Extracted records
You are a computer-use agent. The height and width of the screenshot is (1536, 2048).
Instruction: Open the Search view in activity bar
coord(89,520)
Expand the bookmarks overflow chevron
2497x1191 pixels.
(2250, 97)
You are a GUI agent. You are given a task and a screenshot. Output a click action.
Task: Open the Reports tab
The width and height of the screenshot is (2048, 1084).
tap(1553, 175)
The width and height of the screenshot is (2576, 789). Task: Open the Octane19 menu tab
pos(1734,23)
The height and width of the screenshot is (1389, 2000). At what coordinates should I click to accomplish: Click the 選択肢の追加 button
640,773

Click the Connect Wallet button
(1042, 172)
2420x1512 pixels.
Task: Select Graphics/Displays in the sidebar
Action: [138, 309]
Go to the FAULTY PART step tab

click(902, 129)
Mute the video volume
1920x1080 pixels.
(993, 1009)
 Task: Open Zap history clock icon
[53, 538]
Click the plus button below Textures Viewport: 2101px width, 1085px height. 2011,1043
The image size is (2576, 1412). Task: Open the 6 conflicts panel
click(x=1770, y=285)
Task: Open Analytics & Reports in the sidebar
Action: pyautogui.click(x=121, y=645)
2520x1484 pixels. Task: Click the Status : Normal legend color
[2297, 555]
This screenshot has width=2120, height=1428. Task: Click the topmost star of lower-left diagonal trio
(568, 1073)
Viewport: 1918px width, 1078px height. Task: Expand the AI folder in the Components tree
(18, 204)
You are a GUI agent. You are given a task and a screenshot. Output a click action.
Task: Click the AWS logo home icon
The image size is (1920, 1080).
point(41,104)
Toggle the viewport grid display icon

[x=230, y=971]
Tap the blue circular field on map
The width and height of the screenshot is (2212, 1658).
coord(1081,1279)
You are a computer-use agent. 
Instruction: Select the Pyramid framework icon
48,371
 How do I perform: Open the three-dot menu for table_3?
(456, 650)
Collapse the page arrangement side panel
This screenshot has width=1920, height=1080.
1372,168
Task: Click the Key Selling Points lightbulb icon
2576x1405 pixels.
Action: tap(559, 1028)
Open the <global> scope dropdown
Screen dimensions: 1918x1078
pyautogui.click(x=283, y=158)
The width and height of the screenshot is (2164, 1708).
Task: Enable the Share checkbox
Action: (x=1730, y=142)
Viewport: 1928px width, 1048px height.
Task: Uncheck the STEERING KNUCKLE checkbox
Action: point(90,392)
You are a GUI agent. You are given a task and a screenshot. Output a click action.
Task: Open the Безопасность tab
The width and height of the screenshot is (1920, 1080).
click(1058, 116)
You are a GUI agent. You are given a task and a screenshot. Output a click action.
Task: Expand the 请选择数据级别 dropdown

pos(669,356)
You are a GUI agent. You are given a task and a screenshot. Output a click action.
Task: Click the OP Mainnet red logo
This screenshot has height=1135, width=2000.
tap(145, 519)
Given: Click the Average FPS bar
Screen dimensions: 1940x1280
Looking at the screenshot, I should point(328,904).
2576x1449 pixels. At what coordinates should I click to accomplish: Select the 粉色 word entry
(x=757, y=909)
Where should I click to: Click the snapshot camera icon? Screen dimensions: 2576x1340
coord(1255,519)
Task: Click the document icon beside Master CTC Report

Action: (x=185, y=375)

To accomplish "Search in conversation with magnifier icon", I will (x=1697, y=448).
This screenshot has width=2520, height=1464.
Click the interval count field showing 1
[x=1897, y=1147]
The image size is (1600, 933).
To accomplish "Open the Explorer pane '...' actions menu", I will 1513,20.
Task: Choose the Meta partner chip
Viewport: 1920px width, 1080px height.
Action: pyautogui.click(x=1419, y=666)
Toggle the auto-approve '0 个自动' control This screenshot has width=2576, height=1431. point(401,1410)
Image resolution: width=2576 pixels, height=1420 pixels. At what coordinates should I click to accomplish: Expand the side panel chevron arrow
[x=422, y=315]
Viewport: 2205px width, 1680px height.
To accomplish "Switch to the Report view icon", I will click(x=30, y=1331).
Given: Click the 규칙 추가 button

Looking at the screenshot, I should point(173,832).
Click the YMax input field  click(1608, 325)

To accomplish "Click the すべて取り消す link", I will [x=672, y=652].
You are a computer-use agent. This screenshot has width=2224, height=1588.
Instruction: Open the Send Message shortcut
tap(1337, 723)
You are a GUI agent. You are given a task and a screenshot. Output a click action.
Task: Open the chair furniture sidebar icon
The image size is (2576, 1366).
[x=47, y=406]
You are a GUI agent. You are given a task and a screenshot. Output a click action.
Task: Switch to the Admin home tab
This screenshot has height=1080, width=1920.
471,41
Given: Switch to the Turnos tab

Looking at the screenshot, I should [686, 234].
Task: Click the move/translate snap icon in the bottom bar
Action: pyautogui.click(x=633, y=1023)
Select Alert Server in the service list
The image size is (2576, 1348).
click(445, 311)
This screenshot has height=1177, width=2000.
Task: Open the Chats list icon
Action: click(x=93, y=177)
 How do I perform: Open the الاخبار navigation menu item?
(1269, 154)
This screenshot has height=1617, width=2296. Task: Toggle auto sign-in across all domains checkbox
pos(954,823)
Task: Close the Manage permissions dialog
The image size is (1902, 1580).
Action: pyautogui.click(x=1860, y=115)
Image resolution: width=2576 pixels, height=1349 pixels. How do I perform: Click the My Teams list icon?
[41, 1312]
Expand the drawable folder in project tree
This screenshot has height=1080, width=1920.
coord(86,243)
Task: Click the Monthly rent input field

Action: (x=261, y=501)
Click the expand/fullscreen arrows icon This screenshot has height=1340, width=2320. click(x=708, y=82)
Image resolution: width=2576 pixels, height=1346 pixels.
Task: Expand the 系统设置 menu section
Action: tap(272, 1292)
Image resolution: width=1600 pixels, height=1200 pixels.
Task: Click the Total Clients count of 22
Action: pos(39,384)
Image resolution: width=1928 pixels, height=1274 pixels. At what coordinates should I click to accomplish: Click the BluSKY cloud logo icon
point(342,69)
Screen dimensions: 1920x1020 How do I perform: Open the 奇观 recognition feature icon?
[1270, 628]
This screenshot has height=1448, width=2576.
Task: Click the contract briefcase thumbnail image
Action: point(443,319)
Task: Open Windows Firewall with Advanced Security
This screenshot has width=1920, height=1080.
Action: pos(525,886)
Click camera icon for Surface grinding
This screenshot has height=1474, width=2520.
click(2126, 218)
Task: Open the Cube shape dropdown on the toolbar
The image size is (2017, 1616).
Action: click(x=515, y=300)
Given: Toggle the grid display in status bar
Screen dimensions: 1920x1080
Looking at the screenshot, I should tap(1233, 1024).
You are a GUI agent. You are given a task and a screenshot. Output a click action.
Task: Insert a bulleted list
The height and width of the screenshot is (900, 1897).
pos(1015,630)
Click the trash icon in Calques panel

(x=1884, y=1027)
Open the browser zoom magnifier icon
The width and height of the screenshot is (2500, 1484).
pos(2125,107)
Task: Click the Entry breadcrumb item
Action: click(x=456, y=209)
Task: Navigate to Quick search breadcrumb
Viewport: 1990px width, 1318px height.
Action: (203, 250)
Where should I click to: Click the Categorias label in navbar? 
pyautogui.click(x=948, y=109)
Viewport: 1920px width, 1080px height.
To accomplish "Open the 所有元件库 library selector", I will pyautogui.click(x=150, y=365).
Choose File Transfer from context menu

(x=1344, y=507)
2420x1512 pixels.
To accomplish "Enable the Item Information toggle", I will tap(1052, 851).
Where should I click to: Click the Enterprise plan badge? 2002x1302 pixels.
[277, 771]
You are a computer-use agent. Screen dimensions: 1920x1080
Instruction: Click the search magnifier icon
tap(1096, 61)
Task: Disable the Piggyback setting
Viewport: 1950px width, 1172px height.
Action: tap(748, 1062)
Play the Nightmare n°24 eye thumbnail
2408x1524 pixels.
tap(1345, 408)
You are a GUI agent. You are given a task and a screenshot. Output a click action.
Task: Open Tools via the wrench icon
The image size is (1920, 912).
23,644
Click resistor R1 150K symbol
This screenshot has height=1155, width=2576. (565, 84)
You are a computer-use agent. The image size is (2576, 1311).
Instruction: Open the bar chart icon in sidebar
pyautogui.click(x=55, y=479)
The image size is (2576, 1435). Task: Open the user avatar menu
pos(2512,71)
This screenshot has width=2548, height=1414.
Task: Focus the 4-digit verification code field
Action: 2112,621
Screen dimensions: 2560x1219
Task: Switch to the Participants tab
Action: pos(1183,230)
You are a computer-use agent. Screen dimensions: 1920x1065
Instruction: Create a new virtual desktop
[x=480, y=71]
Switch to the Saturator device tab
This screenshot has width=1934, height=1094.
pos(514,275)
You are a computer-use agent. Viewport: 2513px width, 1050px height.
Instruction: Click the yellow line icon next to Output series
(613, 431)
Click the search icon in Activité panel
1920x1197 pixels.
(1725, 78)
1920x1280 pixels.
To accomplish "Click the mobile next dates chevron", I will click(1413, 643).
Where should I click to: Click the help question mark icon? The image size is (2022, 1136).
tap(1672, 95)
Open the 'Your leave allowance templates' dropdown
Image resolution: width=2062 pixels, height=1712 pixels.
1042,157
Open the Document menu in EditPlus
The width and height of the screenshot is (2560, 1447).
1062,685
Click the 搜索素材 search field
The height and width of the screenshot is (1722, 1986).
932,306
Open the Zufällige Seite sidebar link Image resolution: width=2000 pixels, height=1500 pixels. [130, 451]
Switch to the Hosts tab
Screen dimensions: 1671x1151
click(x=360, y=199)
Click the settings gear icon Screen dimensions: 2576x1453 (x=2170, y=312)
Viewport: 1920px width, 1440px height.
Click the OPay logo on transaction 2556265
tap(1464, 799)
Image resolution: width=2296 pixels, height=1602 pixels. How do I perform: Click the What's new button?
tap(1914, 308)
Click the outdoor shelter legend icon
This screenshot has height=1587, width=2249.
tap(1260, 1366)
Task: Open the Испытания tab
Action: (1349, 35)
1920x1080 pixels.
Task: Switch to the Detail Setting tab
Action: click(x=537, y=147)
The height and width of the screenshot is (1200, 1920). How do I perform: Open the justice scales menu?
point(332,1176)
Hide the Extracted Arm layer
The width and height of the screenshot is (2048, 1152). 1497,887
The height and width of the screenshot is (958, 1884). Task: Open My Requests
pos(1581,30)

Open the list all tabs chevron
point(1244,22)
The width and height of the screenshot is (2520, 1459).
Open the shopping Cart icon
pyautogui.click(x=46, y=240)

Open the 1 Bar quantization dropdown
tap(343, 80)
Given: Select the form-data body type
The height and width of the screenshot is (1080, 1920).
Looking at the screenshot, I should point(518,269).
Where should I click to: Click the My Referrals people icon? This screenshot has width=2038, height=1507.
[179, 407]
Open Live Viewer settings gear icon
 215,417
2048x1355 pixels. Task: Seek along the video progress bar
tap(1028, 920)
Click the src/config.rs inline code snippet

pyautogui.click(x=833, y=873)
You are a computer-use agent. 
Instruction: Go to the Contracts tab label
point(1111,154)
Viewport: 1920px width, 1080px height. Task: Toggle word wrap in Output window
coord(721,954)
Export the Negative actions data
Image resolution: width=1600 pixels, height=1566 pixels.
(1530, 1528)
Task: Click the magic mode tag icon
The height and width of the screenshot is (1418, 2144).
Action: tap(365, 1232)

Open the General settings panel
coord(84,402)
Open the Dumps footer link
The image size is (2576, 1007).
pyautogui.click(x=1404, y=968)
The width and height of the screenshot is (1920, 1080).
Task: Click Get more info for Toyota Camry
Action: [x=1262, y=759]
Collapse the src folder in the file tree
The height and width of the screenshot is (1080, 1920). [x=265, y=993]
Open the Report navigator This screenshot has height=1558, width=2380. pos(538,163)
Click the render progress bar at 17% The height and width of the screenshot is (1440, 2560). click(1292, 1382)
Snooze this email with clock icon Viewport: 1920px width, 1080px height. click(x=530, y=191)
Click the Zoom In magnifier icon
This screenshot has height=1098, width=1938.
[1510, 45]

EXERCISE DETAILS:
After identifying the lines above that contain "home", copy each one.

WRITTEN ANSWER:
Task: Click the AWS logo home icon
Task: Switch to the Admin home tab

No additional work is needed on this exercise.